### Exercise task
Show every line of the records below that contains the string "Identify", matching case exactly.

[Records]

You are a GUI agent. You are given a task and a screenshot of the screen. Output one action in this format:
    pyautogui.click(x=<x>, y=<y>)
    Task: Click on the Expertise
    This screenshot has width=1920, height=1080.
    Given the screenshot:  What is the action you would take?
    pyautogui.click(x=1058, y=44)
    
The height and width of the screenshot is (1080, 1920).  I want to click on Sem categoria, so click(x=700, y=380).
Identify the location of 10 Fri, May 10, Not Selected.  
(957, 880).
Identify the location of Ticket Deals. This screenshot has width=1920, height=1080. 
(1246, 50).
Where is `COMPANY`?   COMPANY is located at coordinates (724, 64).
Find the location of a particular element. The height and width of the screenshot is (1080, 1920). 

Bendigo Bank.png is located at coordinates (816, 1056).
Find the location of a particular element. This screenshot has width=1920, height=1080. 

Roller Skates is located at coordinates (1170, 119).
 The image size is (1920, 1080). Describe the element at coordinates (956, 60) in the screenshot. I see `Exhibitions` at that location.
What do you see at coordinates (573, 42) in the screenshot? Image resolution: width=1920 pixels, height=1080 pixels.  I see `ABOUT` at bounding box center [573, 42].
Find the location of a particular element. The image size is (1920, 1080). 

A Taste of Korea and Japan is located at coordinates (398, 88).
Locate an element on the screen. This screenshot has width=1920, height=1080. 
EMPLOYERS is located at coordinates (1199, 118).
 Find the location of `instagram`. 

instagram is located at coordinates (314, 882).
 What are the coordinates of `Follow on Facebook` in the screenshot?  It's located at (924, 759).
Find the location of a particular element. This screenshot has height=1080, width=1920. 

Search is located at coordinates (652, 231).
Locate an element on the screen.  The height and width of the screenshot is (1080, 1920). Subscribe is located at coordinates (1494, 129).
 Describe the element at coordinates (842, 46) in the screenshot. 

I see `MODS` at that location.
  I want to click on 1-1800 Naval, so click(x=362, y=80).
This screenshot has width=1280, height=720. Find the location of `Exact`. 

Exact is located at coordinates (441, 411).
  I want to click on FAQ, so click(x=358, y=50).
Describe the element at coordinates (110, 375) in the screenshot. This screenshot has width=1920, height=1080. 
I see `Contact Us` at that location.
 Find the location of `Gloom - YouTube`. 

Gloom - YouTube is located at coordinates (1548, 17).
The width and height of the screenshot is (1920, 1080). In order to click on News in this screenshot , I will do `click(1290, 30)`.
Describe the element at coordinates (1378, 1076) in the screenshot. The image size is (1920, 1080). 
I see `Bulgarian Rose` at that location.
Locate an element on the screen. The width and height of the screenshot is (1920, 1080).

### Output
Identify the location of 10 Fri, May 10, Not Selected.  
Identify the location of Ticket Deals. This screenshot has width=1920, height=1080. 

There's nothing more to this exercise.